Other files types should prefer tabs for indents where reasonable with the exception of Markdown.

Line Length

Lines are limited to 120 characters where tabs count as 4 characters. If the argument list for a function or expressino for compound statement gets very long break them out on their own line(s). For example:

function foo(
    really, long, argument, list,
    over, multiple, lines
) {
    if (
        really && long && expression
        || over && multiple && lines
    ) {
        // code
    }
})

Markdown

Markdown files are formatted using one line per sentence to improve diff reports when making changes. Headings have two spaces before them and on space after them to make them stand out, the heading at the top of the file does not have any spaces before it, and heading immediadly followed by another heading have one space between them.

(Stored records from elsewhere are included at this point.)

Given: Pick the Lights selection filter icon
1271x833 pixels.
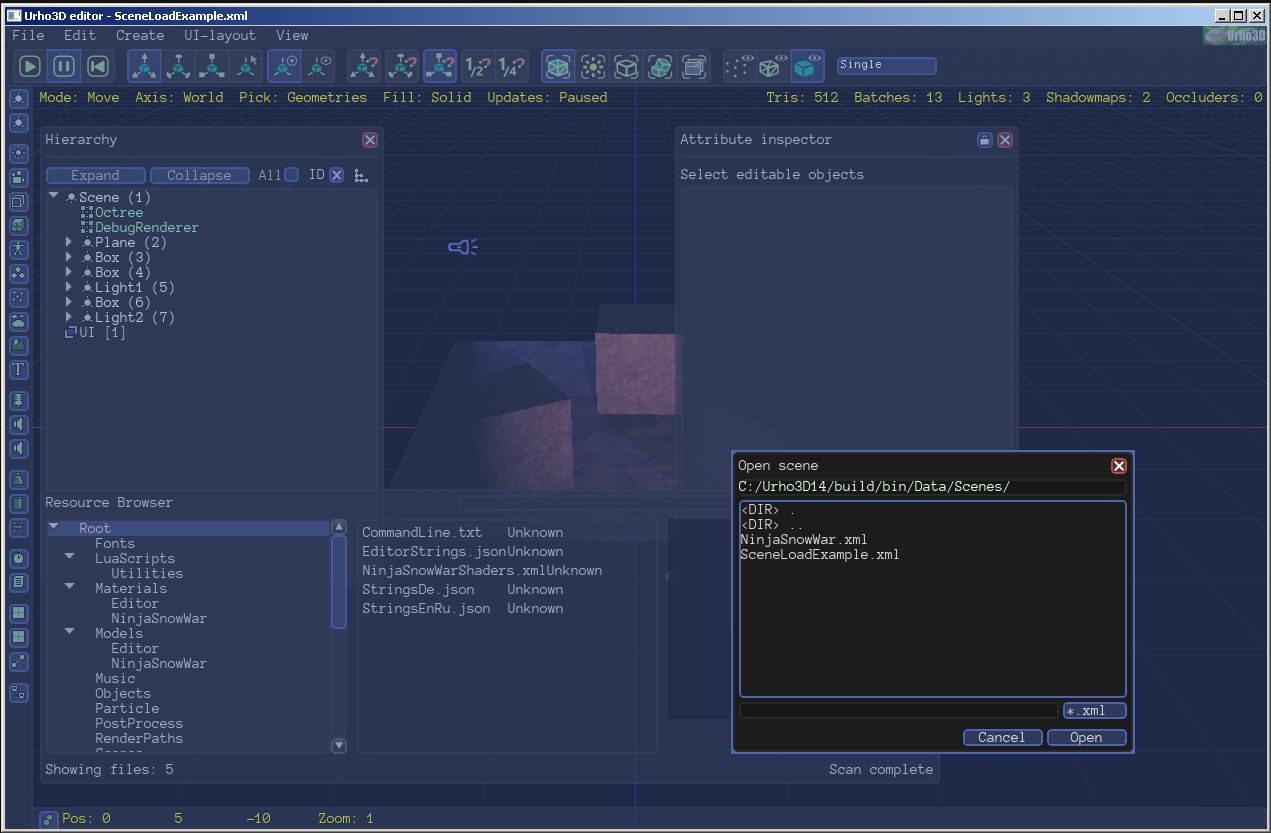Looking at the screenshot, I should (x=593, y=67).
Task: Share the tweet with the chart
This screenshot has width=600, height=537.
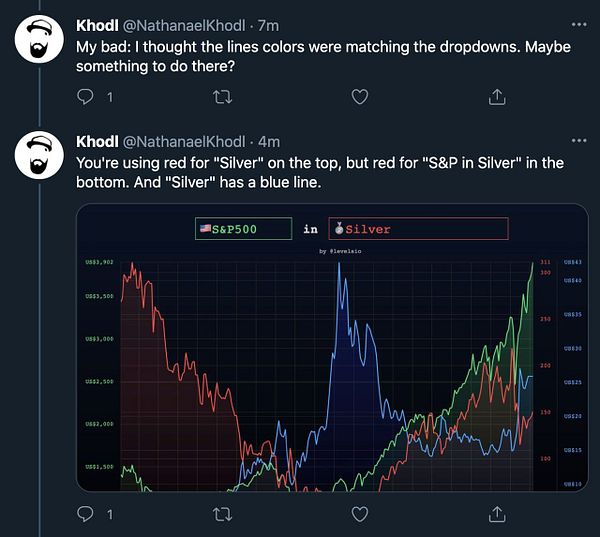Action: point(496,514)
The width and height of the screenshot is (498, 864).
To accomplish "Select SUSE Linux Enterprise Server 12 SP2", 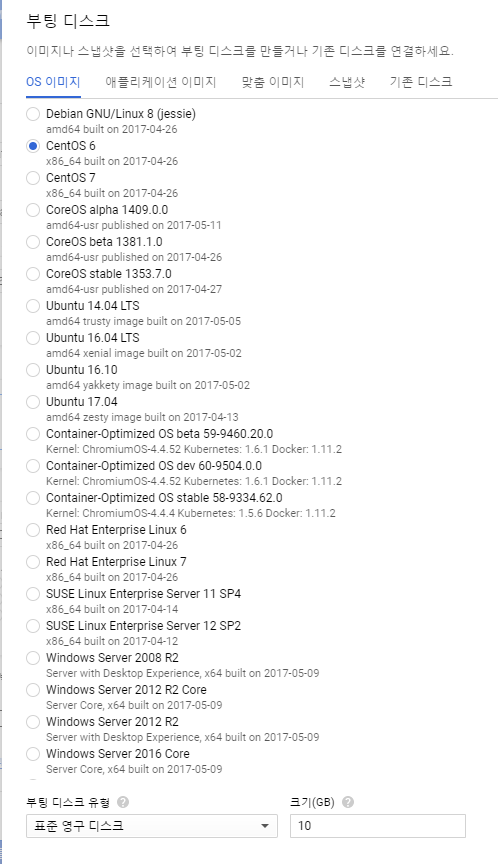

For example:

# A markdown File

Sentence of text which end in a period.
Each sentence is on it's own line.
And there's two spaces before the next heading.


## Subheading

### Sub-subheading

Headings use the `# heading` format.

Pushing releases to npm

The releases are done by updating packages versions and then publishing them with pnpm. You will need commit access to the repository as well publish access to the @clusterio org on npm to do this.

  1. To do a release switch to the master branch and make sure it's up to date with the repository before proceeding.

    git switch master
    git pull --ff-only upstream master

    Check and make sure there are no untracked files with git status.

  2. Update the version in package files. Make sure to update the command for the right version jump.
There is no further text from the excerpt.